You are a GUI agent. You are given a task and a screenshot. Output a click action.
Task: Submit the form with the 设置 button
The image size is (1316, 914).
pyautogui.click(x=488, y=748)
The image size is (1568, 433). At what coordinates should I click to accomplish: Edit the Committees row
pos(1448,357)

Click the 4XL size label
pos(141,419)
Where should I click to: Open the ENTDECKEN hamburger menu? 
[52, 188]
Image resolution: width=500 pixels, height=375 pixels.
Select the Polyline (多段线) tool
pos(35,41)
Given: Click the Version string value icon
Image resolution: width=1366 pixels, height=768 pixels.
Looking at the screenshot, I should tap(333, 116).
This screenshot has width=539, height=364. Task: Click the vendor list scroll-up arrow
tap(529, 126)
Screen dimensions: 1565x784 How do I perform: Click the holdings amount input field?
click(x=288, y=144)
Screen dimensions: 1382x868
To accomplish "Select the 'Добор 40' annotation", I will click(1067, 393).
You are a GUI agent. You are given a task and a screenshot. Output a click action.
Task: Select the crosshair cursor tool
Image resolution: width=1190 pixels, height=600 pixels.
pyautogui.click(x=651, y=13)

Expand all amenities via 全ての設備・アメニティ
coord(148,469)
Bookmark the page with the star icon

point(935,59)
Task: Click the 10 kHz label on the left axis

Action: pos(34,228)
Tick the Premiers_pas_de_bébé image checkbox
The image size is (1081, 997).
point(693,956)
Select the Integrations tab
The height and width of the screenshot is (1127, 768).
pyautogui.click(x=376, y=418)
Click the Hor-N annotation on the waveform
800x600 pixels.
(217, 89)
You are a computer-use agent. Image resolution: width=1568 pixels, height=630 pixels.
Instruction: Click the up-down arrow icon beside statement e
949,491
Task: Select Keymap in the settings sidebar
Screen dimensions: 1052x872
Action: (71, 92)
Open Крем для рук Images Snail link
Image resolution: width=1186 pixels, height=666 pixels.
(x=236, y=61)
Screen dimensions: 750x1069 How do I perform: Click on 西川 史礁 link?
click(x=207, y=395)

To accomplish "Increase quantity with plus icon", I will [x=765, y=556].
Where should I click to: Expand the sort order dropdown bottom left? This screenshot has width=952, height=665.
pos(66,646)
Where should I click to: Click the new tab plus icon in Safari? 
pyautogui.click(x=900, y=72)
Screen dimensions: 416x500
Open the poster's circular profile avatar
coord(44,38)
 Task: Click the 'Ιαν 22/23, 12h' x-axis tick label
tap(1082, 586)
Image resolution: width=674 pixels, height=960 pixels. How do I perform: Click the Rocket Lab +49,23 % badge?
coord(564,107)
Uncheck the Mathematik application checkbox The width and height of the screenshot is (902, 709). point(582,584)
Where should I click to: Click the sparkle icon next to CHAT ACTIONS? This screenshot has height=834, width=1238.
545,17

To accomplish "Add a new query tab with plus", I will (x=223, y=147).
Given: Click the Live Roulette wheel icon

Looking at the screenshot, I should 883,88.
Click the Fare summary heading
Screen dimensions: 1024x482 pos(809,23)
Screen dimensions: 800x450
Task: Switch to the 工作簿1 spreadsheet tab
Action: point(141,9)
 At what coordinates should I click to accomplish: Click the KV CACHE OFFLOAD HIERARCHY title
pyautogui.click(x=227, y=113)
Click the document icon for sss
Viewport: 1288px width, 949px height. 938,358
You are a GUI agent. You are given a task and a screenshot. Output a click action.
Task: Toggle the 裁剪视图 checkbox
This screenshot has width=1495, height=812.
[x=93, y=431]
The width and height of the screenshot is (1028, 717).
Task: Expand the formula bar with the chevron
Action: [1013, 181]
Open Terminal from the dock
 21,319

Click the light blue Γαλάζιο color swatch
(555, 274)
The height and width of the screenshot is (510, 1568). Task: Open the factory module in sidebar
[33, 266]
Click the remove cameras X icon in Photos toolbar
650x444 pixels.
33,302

************

# Task
Return the whole listing exactly as it reads.

# Response
You are a GUI agent. You are given a task and a screenshot. Output a click action.
Task: Submit the form with the 设置 button
The image size is (1316, 914).
pyautogui.click(x=488, y=748)
The image size is (1568, 433). At what coordinates should I click to accomplish: Edit the Committees row
pos(1448,357)

Click the 4XL size label
pos(141,419)
Where should I click to: Open the ENTDECKEN hamburger menu? 
[52, 188]
Image resolution: width=500 pixels, height=375 pixels.
Select the Polyline (多段线) tool
pos(35,41)
Given: Click the Version string value icon
Image resolution: width=1366 pixels, height=768 pixels.
Looking at the screenshot, I should tap(333, 116).
This screenshot has width=539, height=364. Task: Click the vendor list scroll-up arrow
tap(529, 126)
Screen dimensions: 1565x784 How do I perform: Click the holdings amount input field?
click(x=288, y=144)
Screen dimensions: 1382x868
To accomplish "Select the 'Добор 40' annotation", I will click(1067, 393).
You are a GUI agent. You are given a task and a screenshot. Output a click action.
Task: Select the crosshair cursor tool
Image resolution: width=1190 pixels, height=600 pixels.
pyautogui.click(x=651, y=13)

Expand all amenities via 全ての設備・アメニティ
coord(148,469)
Bookmark the page with the star icon

point(935,59)
Task: Click the 10 kHz label on the left axis

Action: pos(34,228)
Tick the Premiers_pas_de_bébé image checkbox
The image size is (1081, 997).
point(693,956)
Select the Integrations tab
The height and width of the screenshot is (1127, 768).
pyautogui.click(x=376, y=418)
Click the Hor-N annotation on the waveform
800x600 pixels.
(217, 89)
You are a computer-use agent. Image resolution: width=1568 pixels, height=630 pixels.
Instruction: Click the up-down arrow icon beside statement e
949,491
Task: Select Keymap in the settings sidebar
Screen dimensions: 1052x872
Action: (71, 92)
Open Крем для рук Images Snail link
Image resolution: width=1186 pixels, height=666 pixels.
(x=236, y=61)
Screen dimensions: 750x1069 How do I perform: Click on 西川 史礁 link?
click(x=207, y=395)

To accomplish "Increase quantity with plus icon", I will [x=765, y=556].
Where should I click to: Expand the sort order dropdown bottom left? This screenshot has width=952, height=665.
pos(66,646)
Where should I click to: Click the new tab plus icon in Safari? 
pyautogui.click(x=900, y=72)
Screen dimensions: 416x500
Open the poster's circular profile avatar
coord(44,38)
 Task: Click the 'Ιαν 22/23, 12h' x-axis tick label
tap(1082, 586)
Image resolution: width=674 pixels, height=960 pixels. How do I perform: Click the Rocket Lab +49,23 % badge?
coord(564,107)
Uncheck the Mathematik application checkbox The width and height of the screenshot is (902, 709). point(582,584)
Where should I click to: Click the sparkle icon next to CHAT ACTIONS? This screenshot has height=834, width=1238.
545,17

To accomplish "Add a new query tab with plus", I will (x=223, y=147).
Given: Click the Live Roulette wheel icon

Looking at the screenshot, I should 883,88.
Click the Fare summary heading
Screen dimensions: 1024x482 pos(809,23)
Screen dimensions: 800x450
Task: Switch to the 工作簿1 spreadsheet tab
Action: point(141,9)
 At what coordinates should I click to accomplish: Click the KV CACHE OFFLOAD HIERARCHY title
pyautogui.click(x=227, y=113)
Click the document icon for sss
Viewport: 1288px width, 949px height. 938,358
You are a GUI agent. You are given a task and a screenshot. Output a click action.
Task: Toggle the 裁剪视图 checkbox
This screenshot has width=1495, height=812.
[x=93, y=431]
The width and height of the screenshot is (1028, 717).
Task: Expand the formula bar with the chevron
Action: [1013, 181]
Open Terminal from the dock
 21,319

Click the light blue Γαλάζιο color swatch
(555, 274)
The height and width of the screenshot is (510, 1568). Task: Open the factory module in sidebar
[33, 266]
Click the remove cameras X icon in Photos toolbar
650x444 pixels.
33,302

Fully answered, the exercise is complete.